[start of Items]

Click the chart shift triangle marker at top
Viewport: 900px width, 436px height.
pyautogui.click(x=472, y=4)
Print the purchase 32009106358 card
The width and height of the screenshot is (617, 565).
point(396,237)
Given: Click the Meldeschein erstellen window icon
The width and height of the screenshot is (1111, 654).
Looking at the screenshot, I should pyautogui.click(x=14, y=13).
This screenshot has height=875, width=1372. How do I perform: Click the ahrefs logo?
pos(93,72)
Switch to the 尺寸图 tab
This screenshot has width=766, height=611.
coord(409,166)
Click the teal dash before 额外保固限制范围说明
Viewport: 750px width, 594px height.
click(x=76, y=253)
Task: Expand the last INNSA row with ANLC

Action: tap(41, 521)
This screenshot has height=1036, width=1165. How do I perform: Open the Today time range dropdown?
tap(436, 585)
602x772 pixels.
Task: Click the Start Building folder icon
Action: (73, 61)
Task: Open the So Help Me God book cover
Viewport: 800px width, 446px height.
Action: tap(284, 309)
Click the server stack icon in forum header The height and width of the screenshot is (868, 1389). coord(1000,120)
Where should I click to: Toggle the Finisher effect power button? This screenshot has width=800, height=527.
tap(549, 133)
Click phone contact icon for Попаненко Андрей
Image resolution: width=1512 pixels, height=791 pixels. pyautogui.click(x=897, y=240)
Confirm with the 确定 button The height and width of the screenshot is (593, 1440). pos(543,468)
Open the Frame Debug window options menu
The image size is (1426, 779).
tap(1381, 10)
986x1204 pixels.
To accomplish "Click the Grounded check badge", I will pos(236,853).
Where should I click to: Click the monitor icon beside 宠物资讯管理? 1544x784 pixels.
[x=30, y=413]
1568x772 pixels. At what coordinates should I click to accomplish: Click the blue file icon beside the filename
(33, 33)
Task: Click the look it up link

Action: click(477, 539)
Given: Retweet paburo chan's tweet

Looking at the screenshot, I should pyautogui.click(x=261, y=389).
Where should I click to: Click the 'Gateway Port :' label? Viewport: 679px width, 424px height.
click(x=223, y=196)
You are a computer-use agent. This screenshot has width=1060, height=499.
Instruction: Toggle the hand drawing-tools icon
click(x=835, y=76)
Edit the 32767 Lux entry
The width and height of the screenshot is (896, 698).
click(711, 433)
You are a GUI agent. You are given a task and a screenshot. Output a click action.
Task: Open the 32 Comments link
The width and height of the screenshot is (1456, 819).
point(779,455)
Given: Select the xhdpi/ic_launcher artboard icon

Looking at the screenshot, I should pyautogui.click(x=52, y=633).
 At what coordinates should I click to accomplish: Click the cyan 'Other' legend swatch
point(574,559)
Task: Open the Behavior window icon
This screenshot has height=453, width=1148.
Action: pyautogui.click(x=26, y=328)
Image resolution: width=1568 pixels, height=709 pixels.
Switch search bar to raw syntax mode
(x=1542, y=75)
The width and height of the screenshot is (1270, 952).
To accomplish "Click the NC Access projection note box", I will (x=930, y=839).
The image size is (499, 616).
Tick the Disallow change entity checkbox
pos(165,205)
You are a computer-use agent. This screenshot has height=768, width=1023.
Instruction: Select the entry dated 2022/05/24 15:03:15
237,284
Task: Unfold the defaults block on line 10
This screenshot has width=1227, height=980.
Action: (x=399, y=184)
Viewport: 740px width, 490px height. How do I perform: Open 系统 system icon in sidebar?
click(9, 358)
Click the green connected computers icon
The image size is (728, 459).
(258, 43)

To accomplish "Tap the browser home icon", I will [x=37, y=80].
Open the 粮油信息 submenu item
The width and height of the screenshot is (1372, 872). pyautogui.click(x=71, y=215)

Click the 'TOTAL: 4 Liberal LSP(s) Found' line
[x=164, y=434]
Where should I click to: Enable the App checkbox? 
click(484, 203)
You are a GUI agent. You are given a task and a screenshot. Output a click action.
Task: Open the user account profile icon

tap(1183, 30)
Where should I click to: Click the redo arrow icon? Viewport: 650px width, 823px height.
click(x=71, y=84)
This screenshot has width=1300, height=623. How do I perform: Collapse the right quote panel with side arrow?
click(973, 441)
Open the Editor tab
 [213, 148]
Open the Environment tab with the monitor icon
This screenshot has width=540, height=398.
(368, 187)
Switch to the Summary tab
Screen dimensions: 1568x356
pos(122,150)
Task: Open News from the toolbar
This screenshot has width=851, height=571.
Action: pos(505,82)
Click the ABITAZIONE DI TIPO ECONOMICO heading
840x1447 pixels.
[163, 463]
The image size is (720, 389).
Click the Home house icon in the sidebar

[end of Items]

Turn the stretch of the records from the start through the line containing "Looking at the screenshot, I should pyautogui.click(x=14, y=13)." into a two-column CSV with the headers instruction and response, one row per record. Put the record's text in instruction and its answer in response, quoting each field and replacing line breaks with spaces.

▶ _Complete response_
instruction,response
"Click the chart shift triangle marker at top Viewport: 900px width, 436px height.","pyautogui.click(x=472, y=4)"
"Print the purchase 32009106358 card The width and height of the screenshot is (617, 565).","point(396,237)"
"Given: Click the Meldeschein erstellen window icon The width and height of the screenshot is (1111, 654).","Looking at the screenshot, I should pyautogui.click(x=14, y=13)."